(Beginning of Records for the task)

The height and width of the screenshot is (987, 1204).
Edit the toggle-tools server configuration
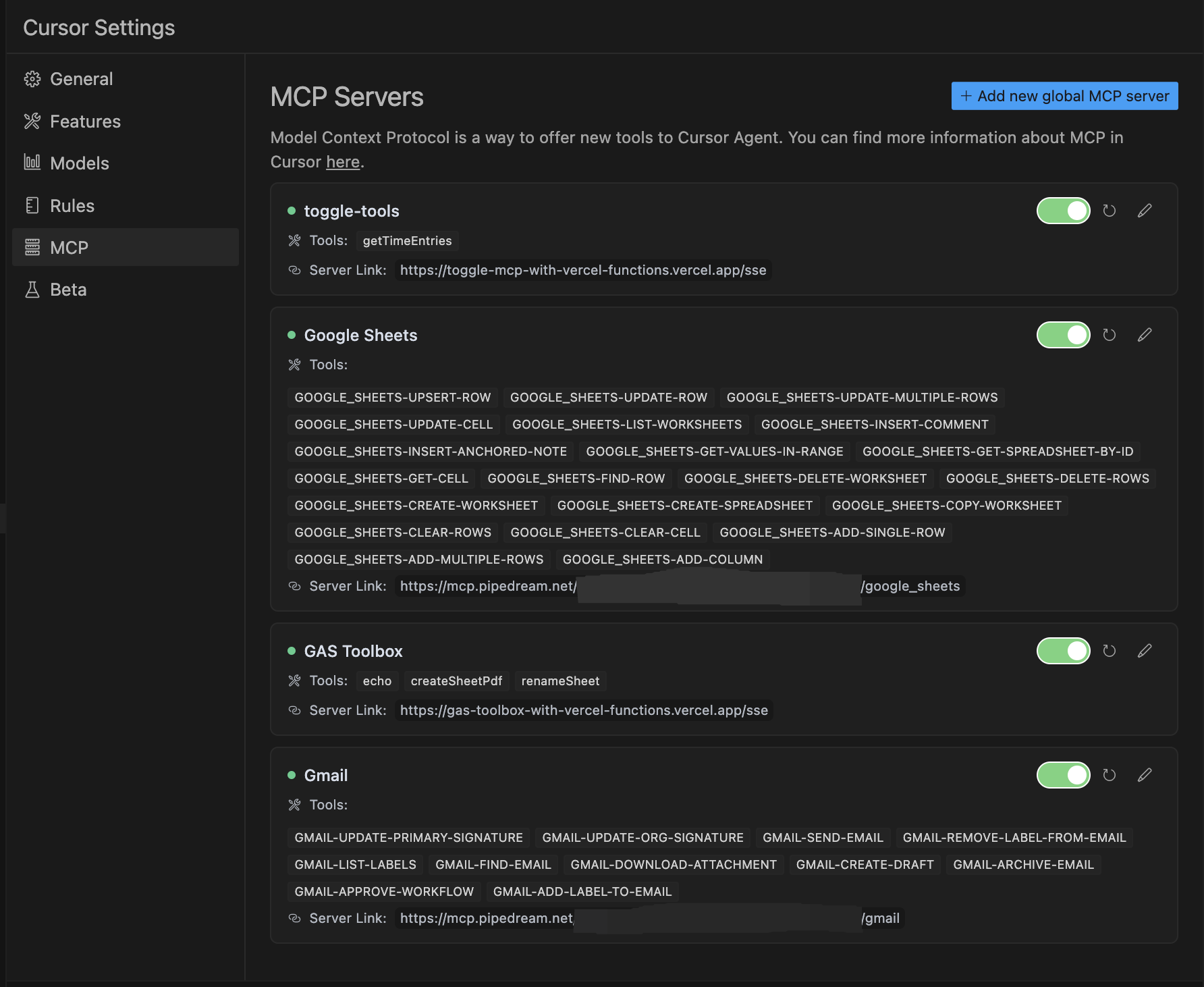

(End of Records for the task)
(Beginning of Records for the task)

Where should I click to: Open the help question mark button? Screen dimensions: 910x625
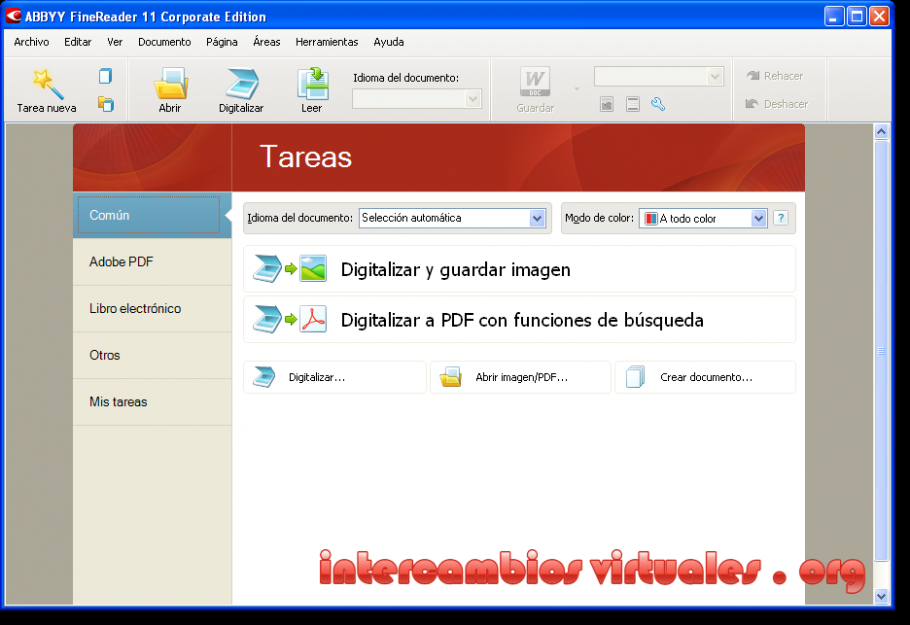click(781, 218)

(End of Records for the task)
(Beginning of Records for the task)

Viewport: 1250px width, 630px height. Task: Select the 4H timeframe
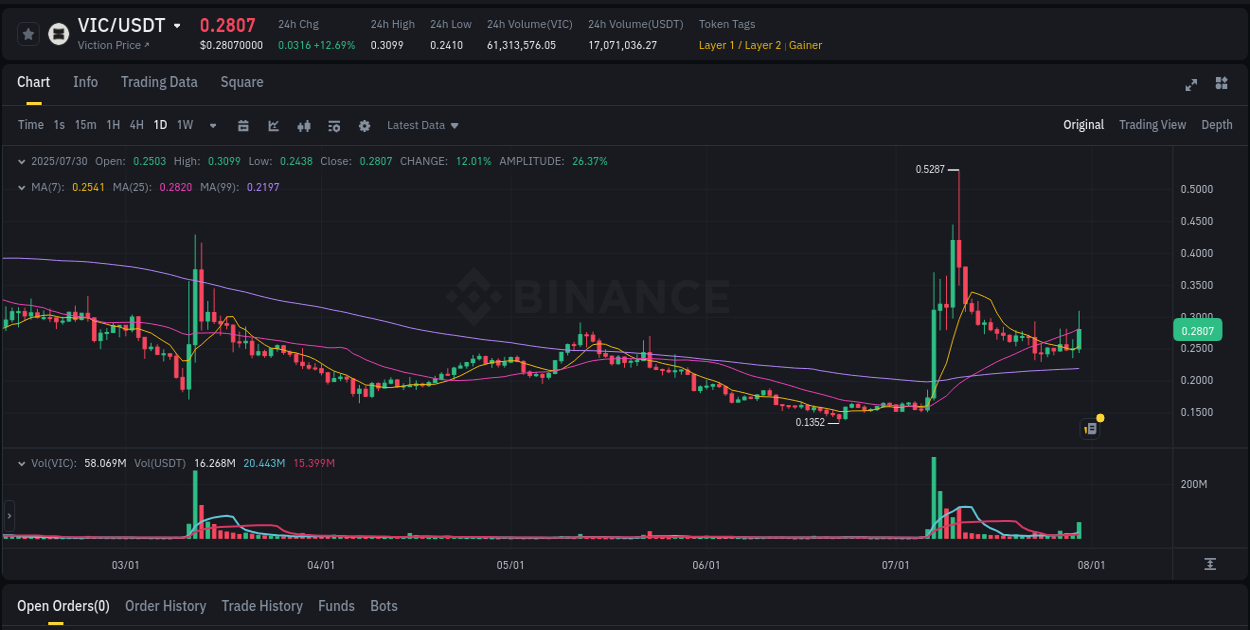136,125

(End of Records for the task)

Give back exactly the lines of the listing above that run from the line with "The height and" to the line with "Edit the toggle-tools server configuration", inclusive.

The height and width of the screenshot is (987, 1204).
Edit the toggle-tools server configuration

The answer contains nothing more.